Why does this matter for us in the ED?
EDs have historically served as safe havens for those at the furthest margins of our society. Many ED staff have expressed wanting to do right for all their patients, yet feeling unprepared to care for trans patients in a sensitive and positive way.
This paper points to a lack of both availability and uptake of trans-care education amongst primary care trainees. Demand for care may inadvertently shift to the ED setting as a result of inadequate primary care for this community. A large portion of ED physicians in Canada are trained as family doctors and are thus unlikely to have received any training in trans-care. This likely also applies to Royal College-trained emergentologists in the current postgraduate educational climate. Is it reasonable to expect to create a positive space for trans patients in the ED with this current state of training?
Additionally, this research shows us that we may not be able to rely on our specialist colleagues to care for trans patients when transfer of care or consultation is indicated, as they too are unlikely to have received sufficient training to care for this community.
We need to characterize the current status of emergency medicine training to sensitively and competently care for a diversity of patients, including trans people. Where gaps exist, we ought to develop ED-specific educational interventions for trainees and other front-line staff. This likely will not be possible without large-scale faculty development in trans-care.

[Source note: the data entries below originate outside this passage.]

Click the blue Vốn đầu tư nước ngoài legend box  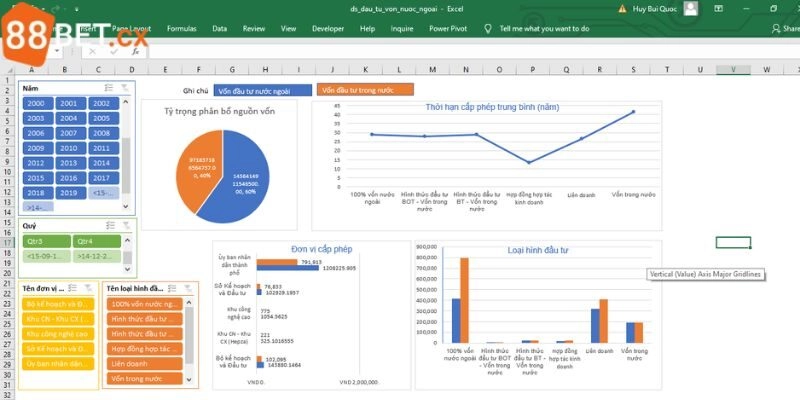pyautogui.click(x=262, y=90)
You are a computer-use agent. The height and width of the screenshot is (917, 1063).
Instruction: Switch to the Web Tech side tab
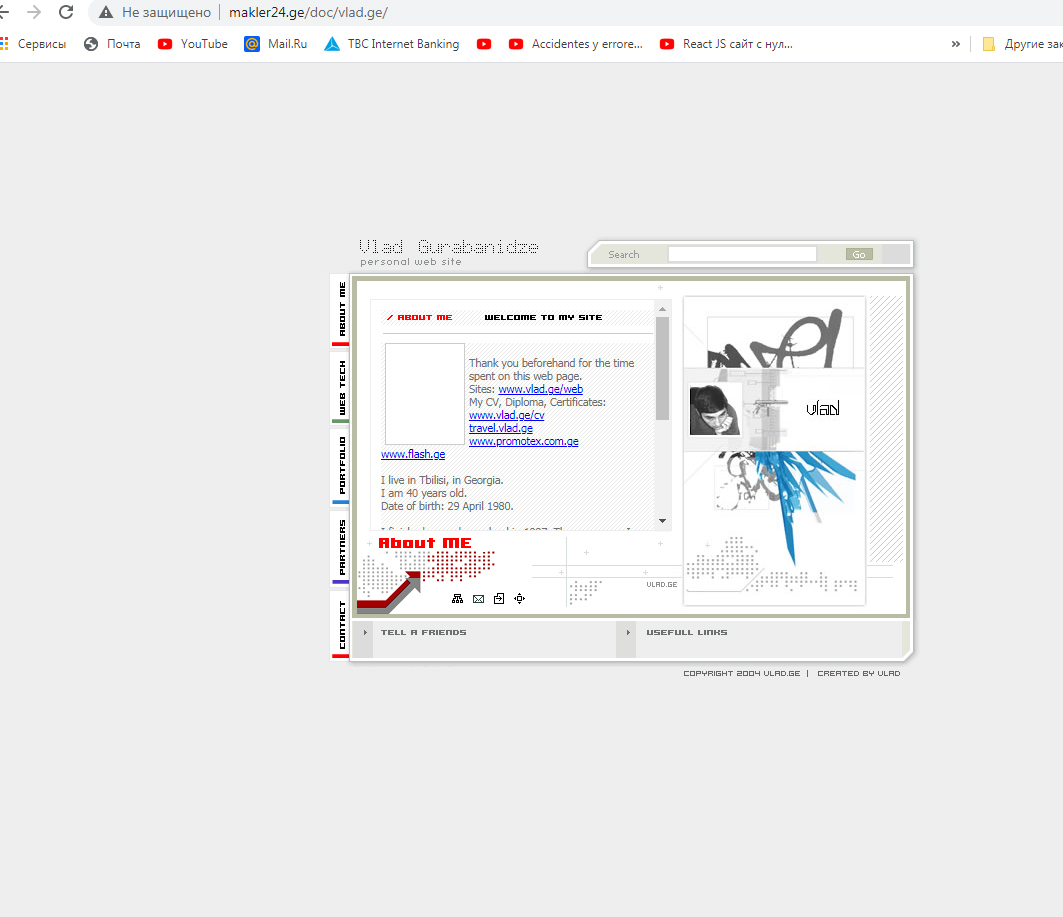coord(341,388)
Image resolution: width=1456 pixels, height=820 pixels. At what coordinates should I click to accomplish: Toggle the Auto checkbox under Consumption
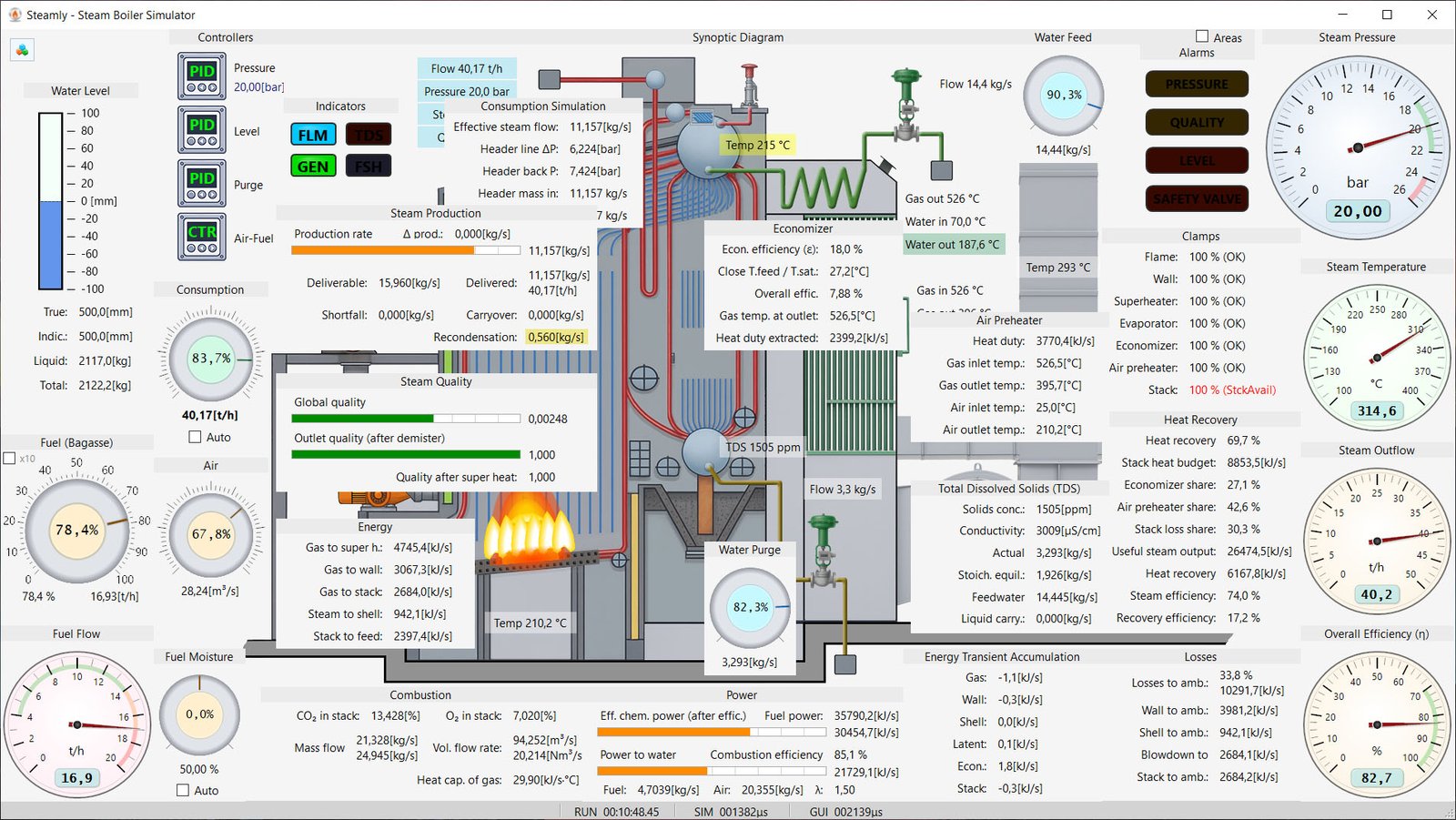(195, 437)

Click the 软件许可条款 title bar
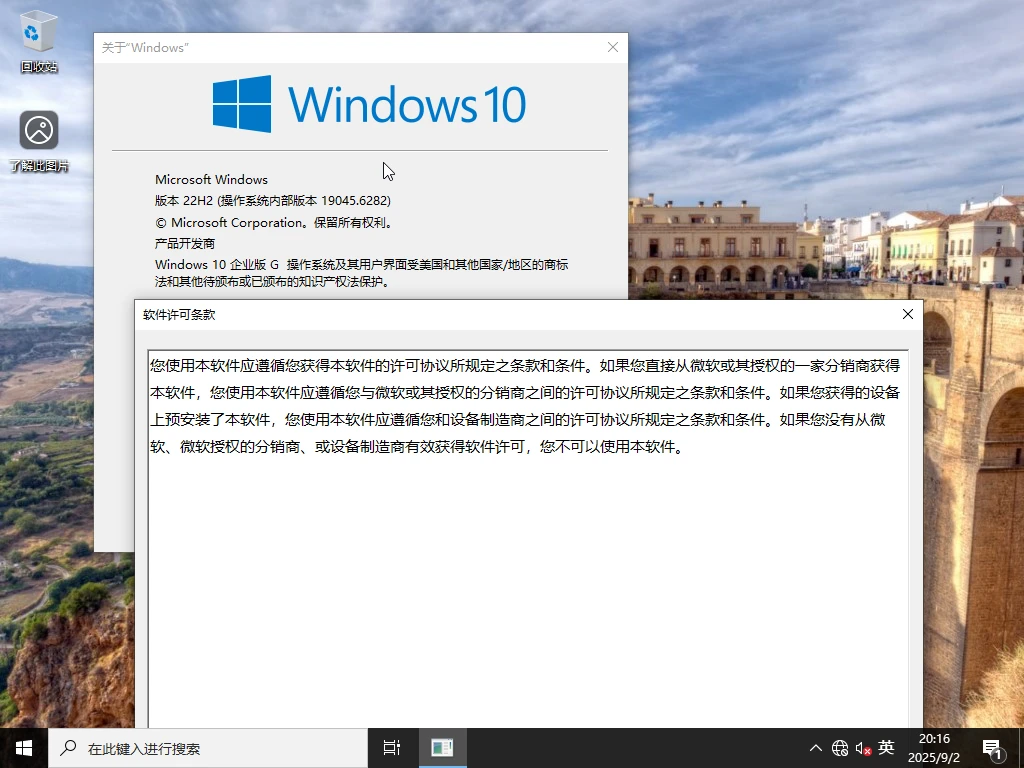pos(500,314)
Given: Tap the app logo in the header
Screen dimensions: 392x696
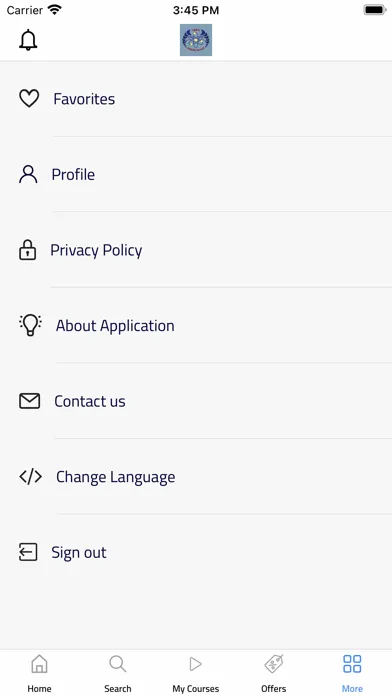Looking at the screenshot, I should click(196, 40).
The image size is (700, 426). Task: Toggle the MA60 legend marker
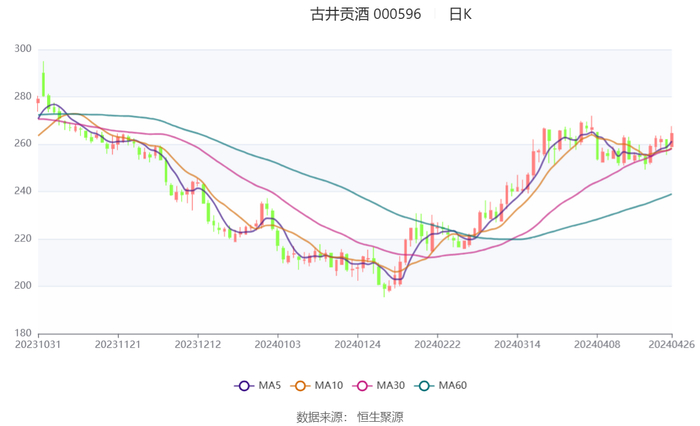tap(424, 386)
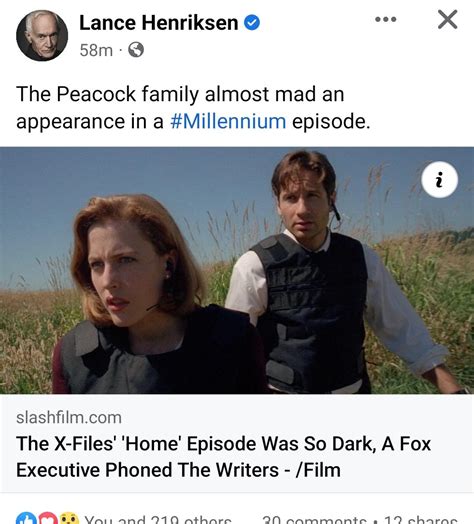The height and width of the screenshot is (524, 474).
Task: Open the #Millennium hashtag
Action: coord(228,121)
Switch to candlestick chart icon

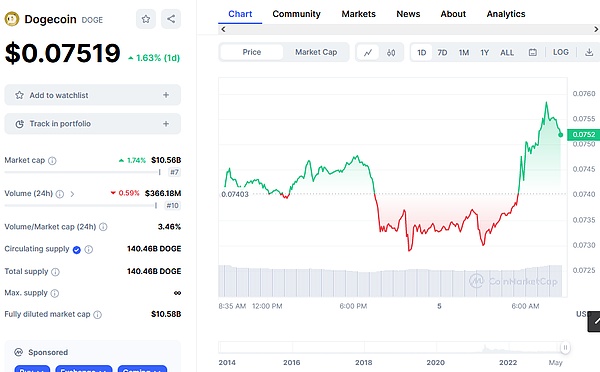click(x=391, y=52)
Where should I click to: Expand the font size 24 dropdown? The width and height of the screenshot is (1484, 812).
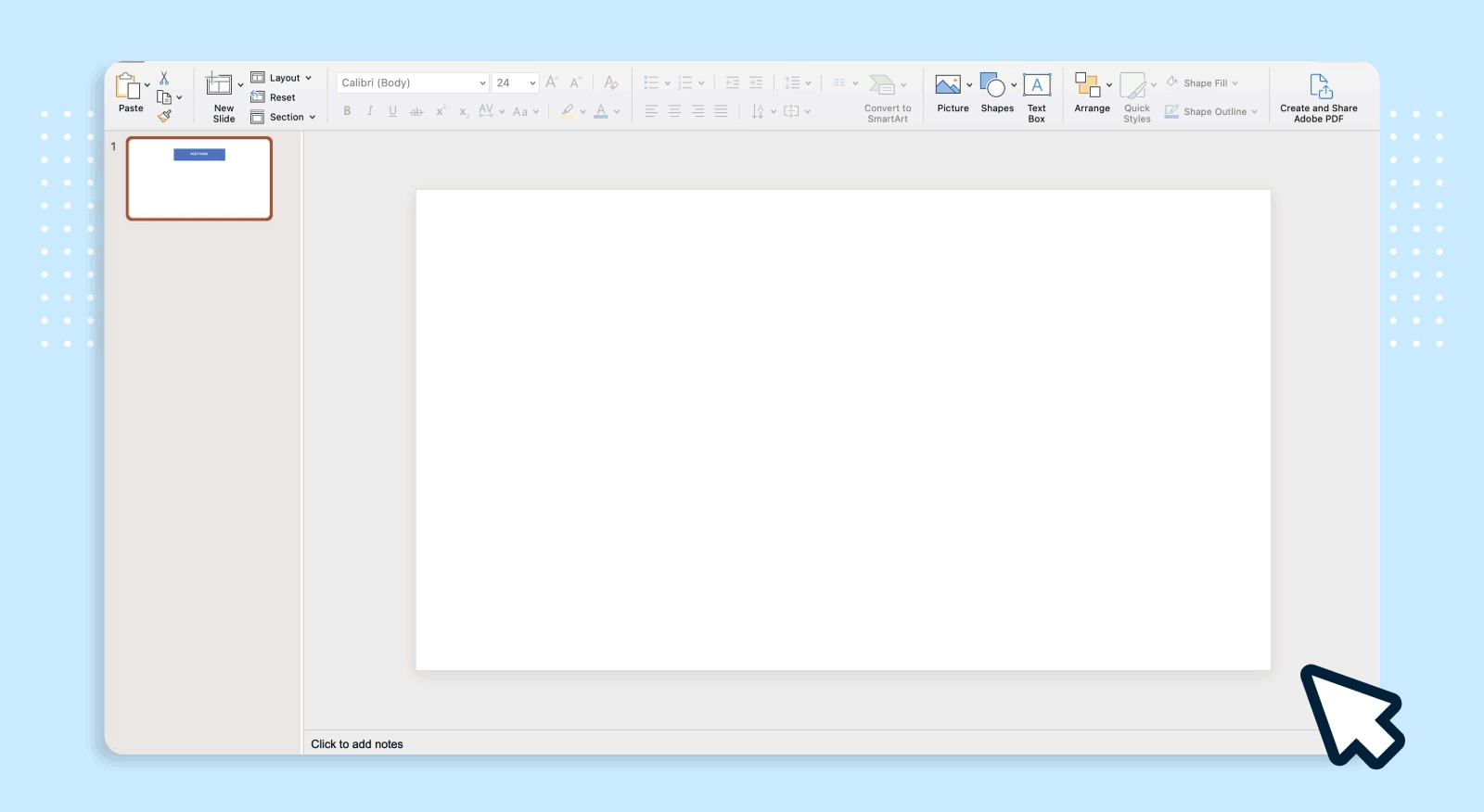(x=532, y=83)
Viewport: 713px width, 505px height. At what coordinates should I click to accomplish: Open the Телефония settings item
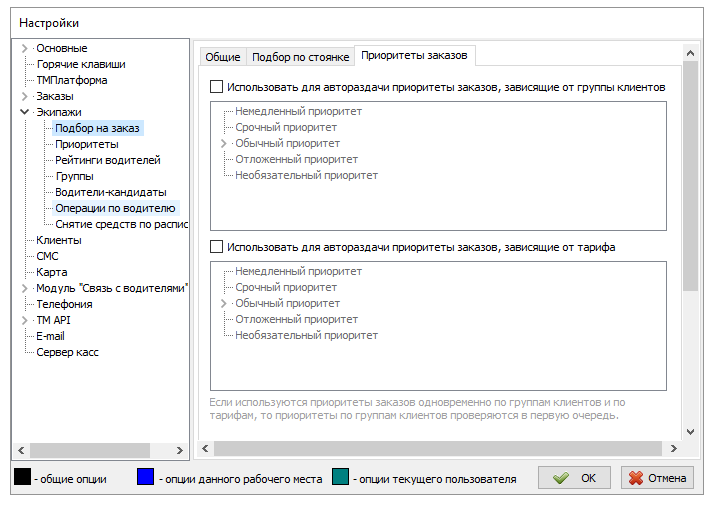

Lastly, we should encourage research and quality improvement initiatives to better the experience of trans and other gender-diverse patients in the ED. This is a field that has (unfortunately at times deliberately) been silenced in the literature, and we should empower our learners to not shy away from difficult topics like this one.
P.S. We invite you stay tuned for a follow-up qualitative study submitted for publication!
This post was uploaded and copy-edited by Anson Dinh (@AnsonDinh)
Reviewing With The Staff
Awareness of transgender health care needs within the medical population has increased. Unfortunately, this awareness hasn’t been paralleled by an increase in medical knowledge or training, and a number of gaps exist in our ability to deliver optimal health care to this population. As a result, transgender patients face a number of health disparities and have poorer health outcomes. It is imperative that we meet the demands of this underserviced population. An initial step includes incorporating the education of medical trainees on how to care for gender diverse individuals in the medical curriculum. This will enable future physicians to provide quality health care and will help to address some of the current gaps.